Неожиданно он прыгнул к Ламораку и схватил его за плечи. Рывком поднял со стула и встряхнул его в воздухе.

– Боимся, да? Ой, как страшно! – Он исторг пьяный смех. – Повторяй: Кейн – актир. Ну, давай, скажи: Кейн – актир!

Ламорак потерял дар речи и только мотал головой.

– Берн, – Тоа-Сителл положил руку ему на плечо, – это бесполезно. Он не может совладать с собой.

Берн повернулся к нему – у него были глаза разъяренной пумы.

– Убери руку, если она тебе нужна целой. Он скажет «Кейн – актир» или я ему оторву руку! Ламорак мычал, а Берн все тряс его.

– Думаешь, я не смогу? Думаешь, сил не хватит? Ну! Кейн – актир!

Лицо у Ламорака покраснело, затем посинело, глаза закатились, словно у попавшей в пожар лошади.

– К… К… – выдавил он из себя сквозь зубы, задыхаясь, – К-кейн…

Холодный пот прошиб Тоа-Сителла. Он открыл рот, закрыл и вскричал:

– Берн, подожди! Он не может ничего сказать! Он пытается, но не может! Помнишь то заклятие, которое мешает актирам говорить? Помнишь? Ма'элКот ведь рассказывал!

Берн нахмурился и посмотрел на герцога. Забытый на мгновение Ламорак болтался в воздухе.

– Не понимаю, о чем ты.

– Не понимаешь? Ламорак один из них! Он не может сказать, что Кейн актир, потому что знает – это правда!

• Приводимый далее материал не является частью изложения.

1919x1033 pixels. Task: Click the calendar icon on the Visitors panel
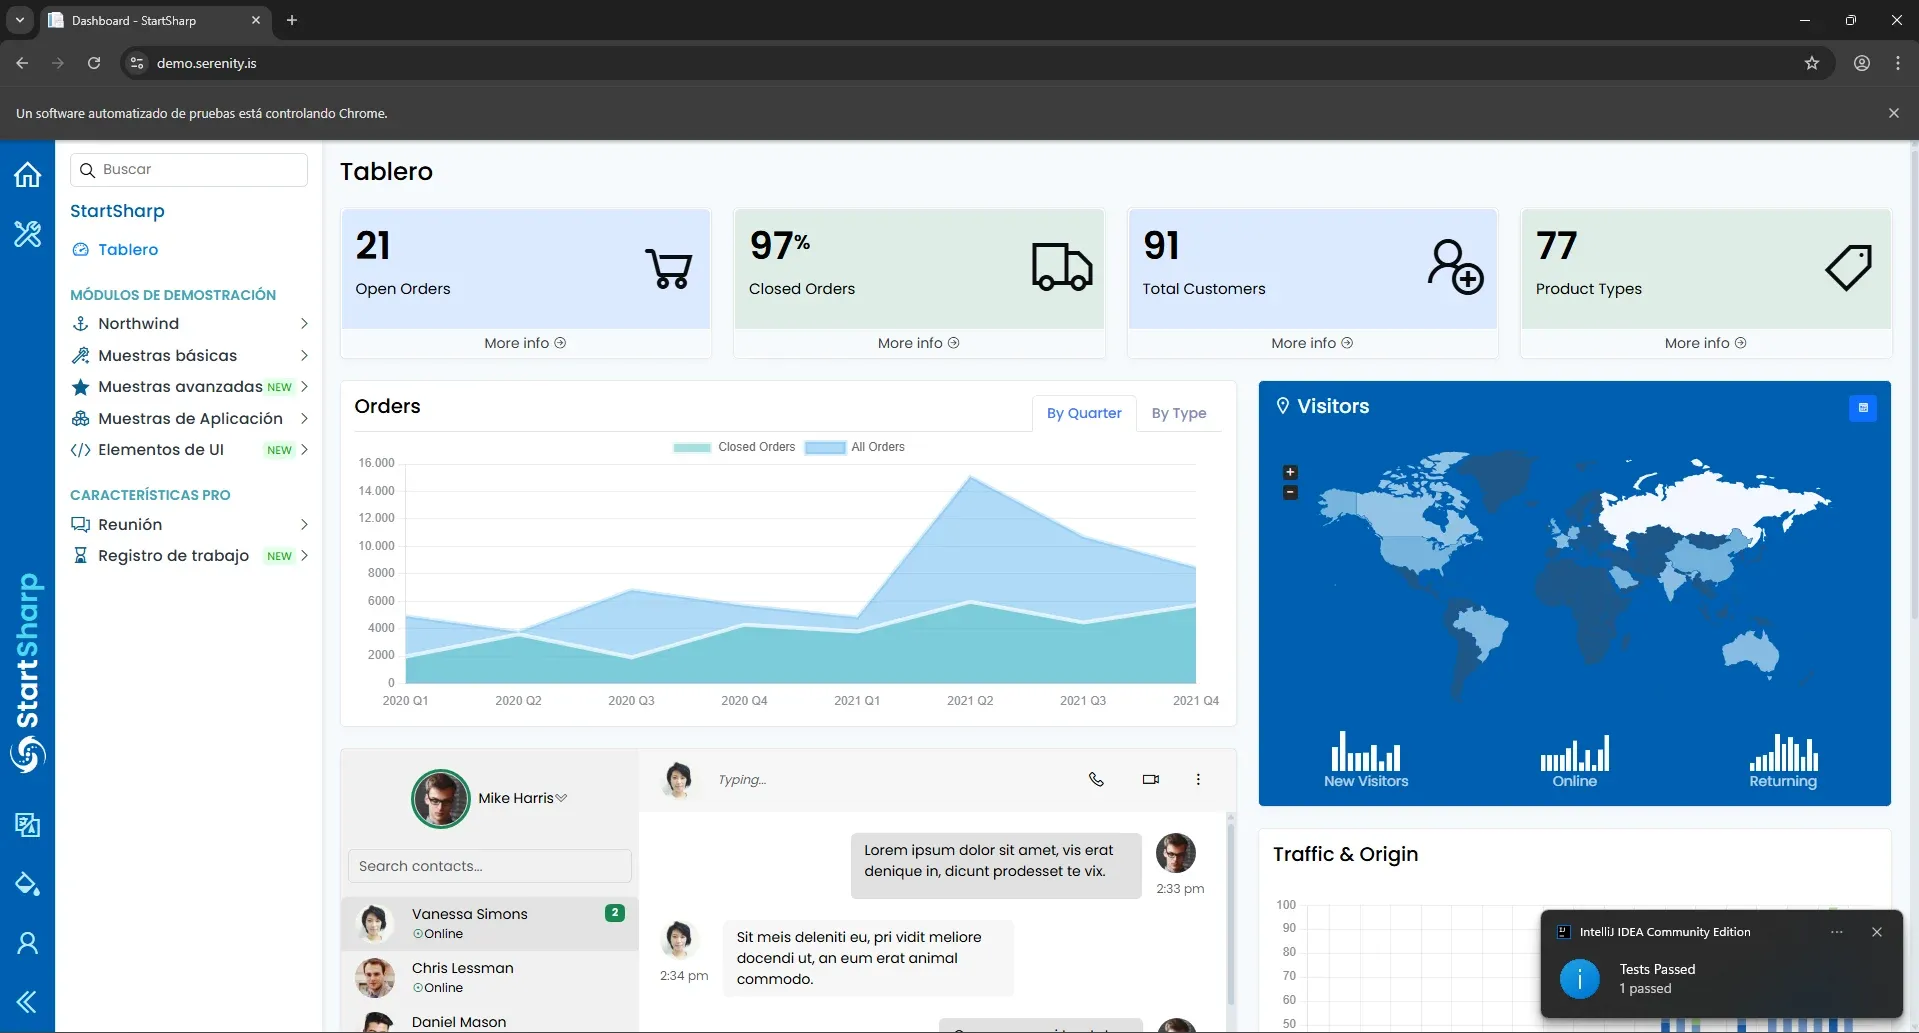click(x=1863, y=407)
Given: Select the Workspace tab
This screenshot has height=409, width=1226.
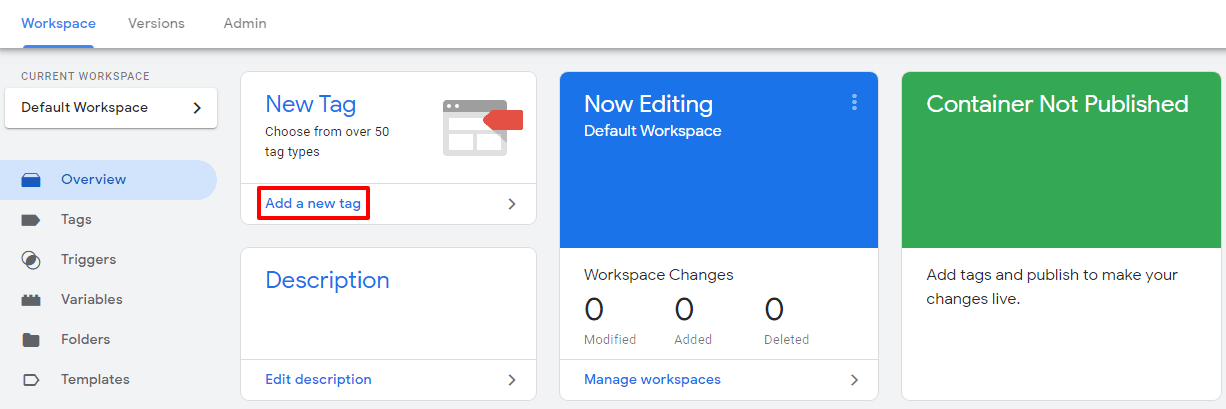Looking at the screenshot, I should tap(58, 23).
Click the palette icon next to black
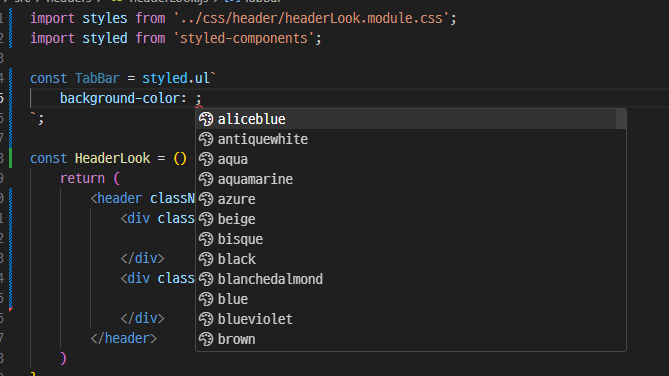The width and height of the screenshot is (669, 376). pyautogui.click(x=206, y=259)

– Нет! – завизжал Ламорак. – Клянусь! Я не актир, клянусь! Это неправда, это все выдумки, я…

– Заткнись, – равнодушно произнес Берн, подкрепив свой приказ хорошим встряхиванием, от которого голова Ламорака мотнулась назад.

Без всякого перехода граф успокоился и расслабился; на его физиономии было написано скотское удовлетворение.

– Да… Как вам это? Чтоб я сдох! Говорят, на воре шапка горит.

Тоа-Сителл хмуро кивнул в знак согласия.

– Точно. Понимаешь, что это значит?

Берн пожал плечами. Ламорак заскулил, и Берн изо всех сил ударил его по черно-синей опухоли на месте сломанной челюсти.

– Заткнись.

– Это значит, что мы можем проверить. Посади его на стул.

Берн повиновался.

– Возьми его за руку, – скомандовал Тоа-Сителл. Ламорак попытался вырвать руку, но Берн явно превосходил его силой.

– А теперь, – сказал Тоа-Сителл, – вырывай у него пальцы по одному, пока он не скажет: «Я – актир». Думаю, он не сумеет, даже если ты вырвешь ему все десять,

Ламорак завыл, глухо завизжал сквозь зубы, прежде чем Берн вывернул и рванул мизинец на его руке. Кости захрустели, и плоть разорвалась со звуком треснувшей толстой материи. Берн бросил палец через плечо, словно обглоданную куриную кость. В лицо ему брызнула кровь. Ухмыляясь, он облизнулся.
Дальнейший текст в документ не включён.